Start of Block

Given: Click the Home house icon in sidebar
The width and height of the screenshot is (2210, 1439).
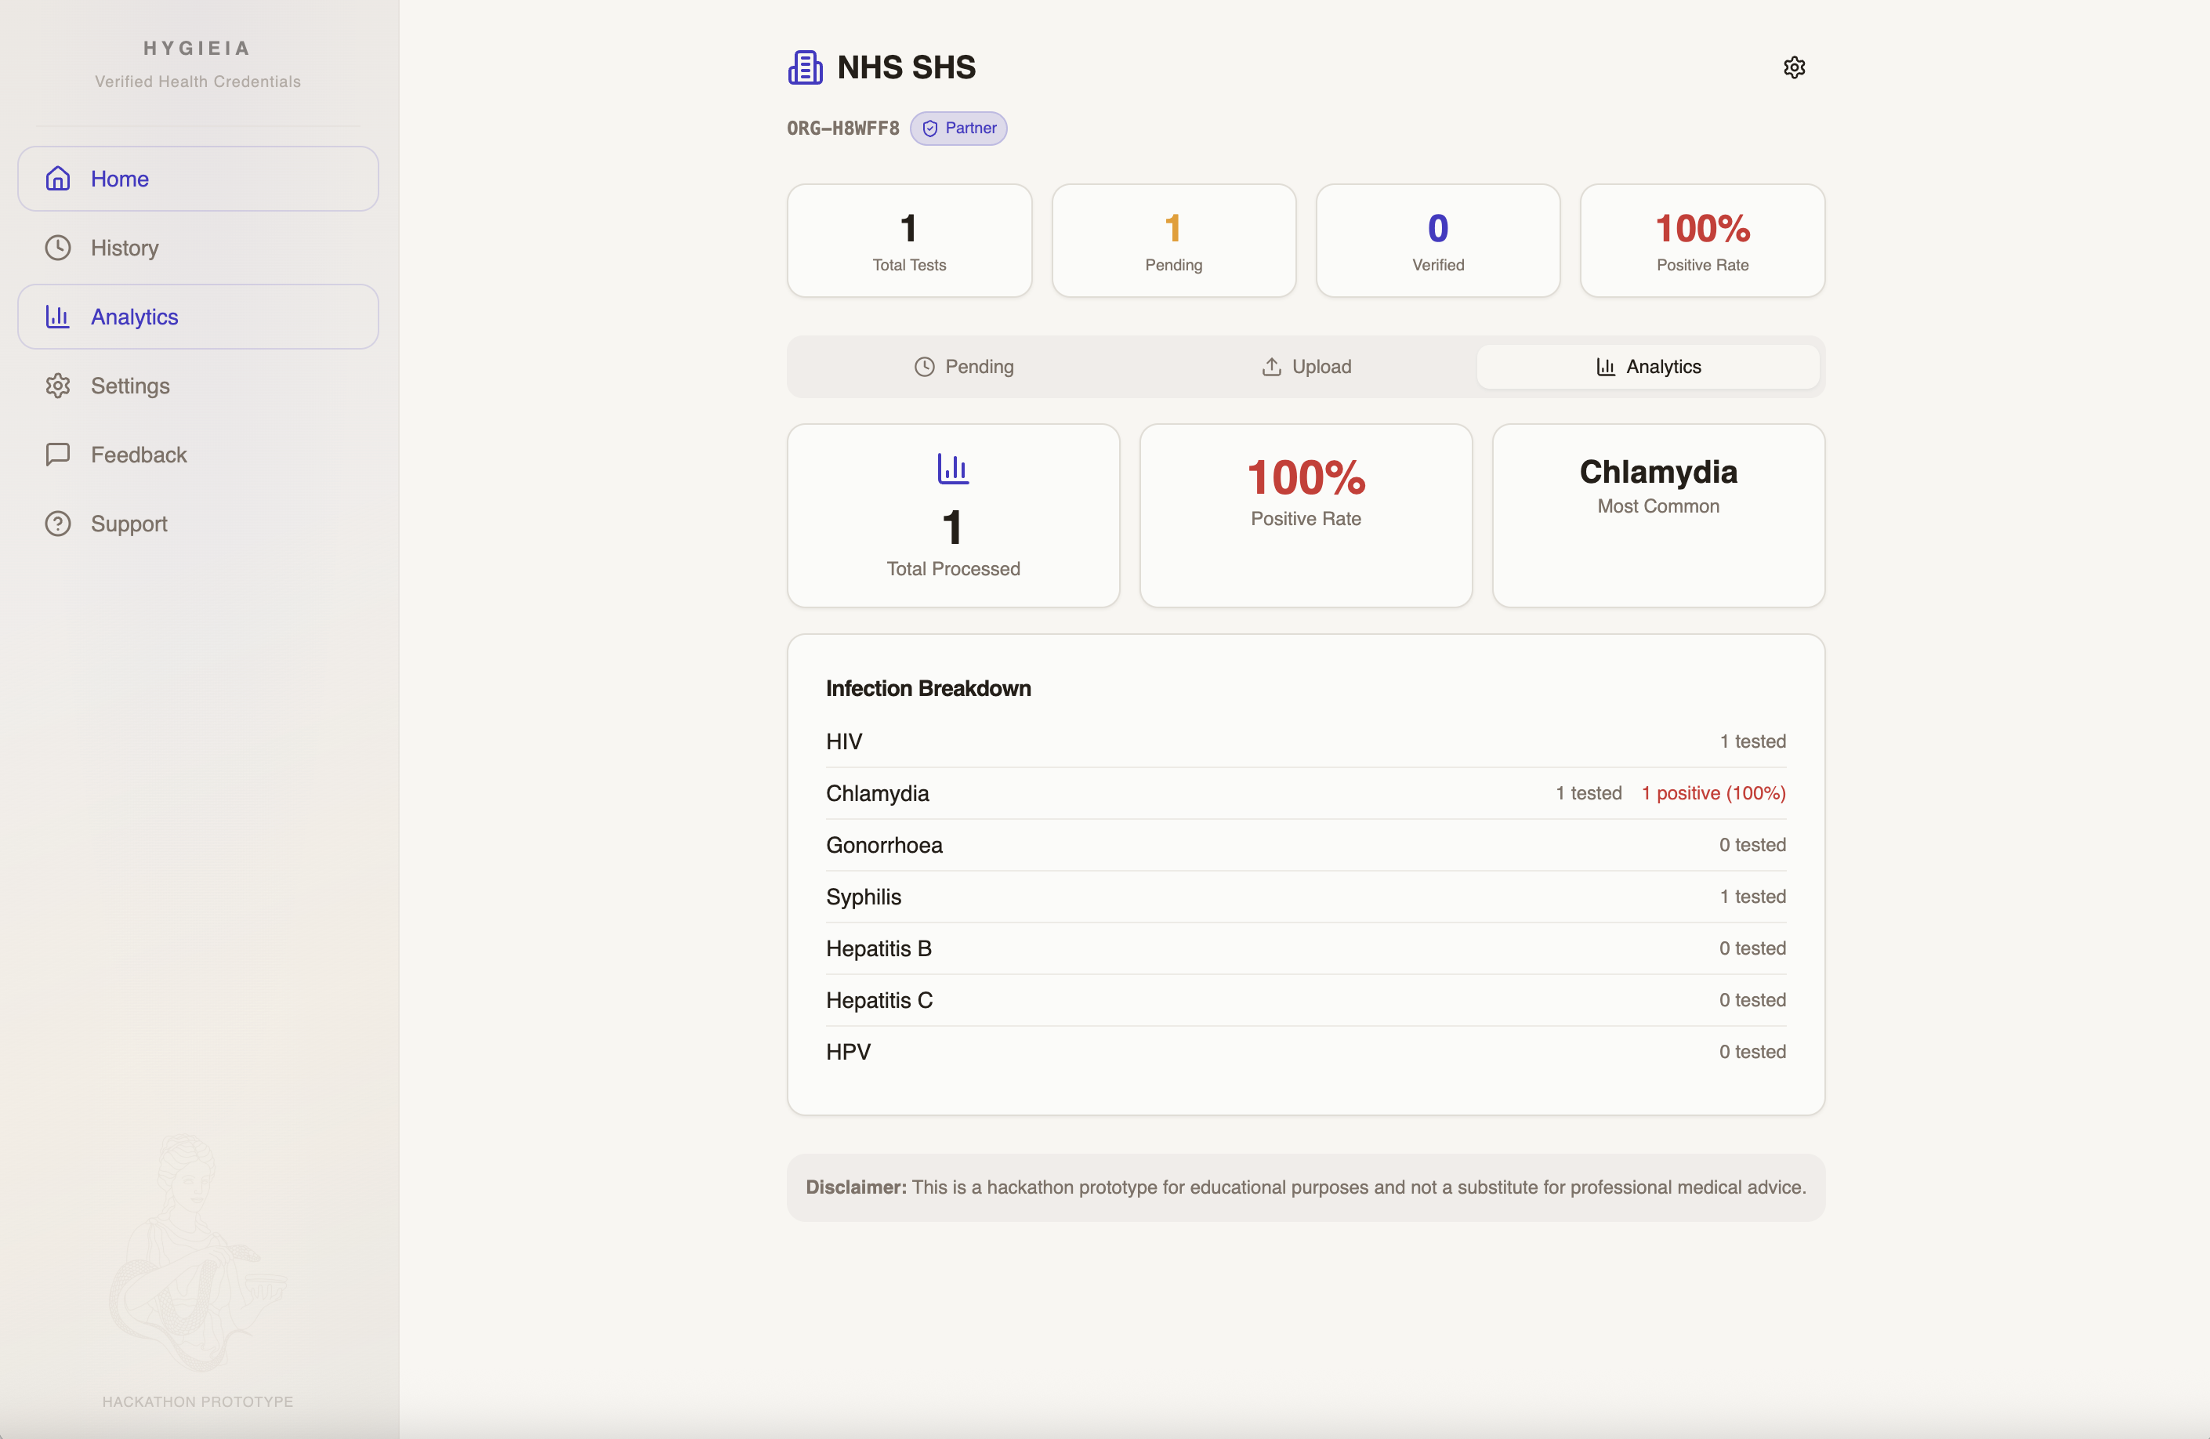Looking at the screenshot, I should pyautogui.click(x=58, y=178).
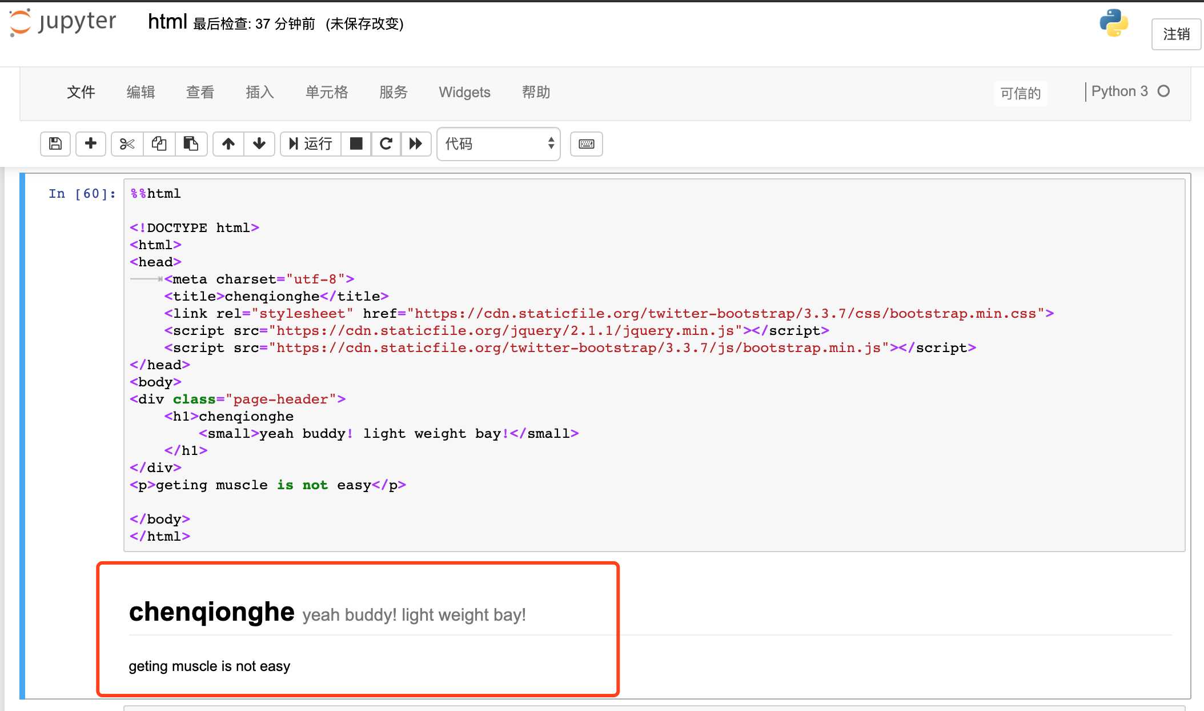Paste the cell using the clipboard icon
The height and width of the screenshot is (711, 1204).
(x=191, y=143)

End of Block

▶ Prompt
Copy the line showing "The width and" exactly, along with each line after it through the end of the material above. Pictures stay out.

▶ Solved problem
The width and height of the screenshot is (2210, 1439).
Looking at the screenshot, I should pyautogui.click(x=58, y=178).
Paste the cell using the clipboard icon
The height and width of the screenshot is (711, 1204).
(x=191, y=143)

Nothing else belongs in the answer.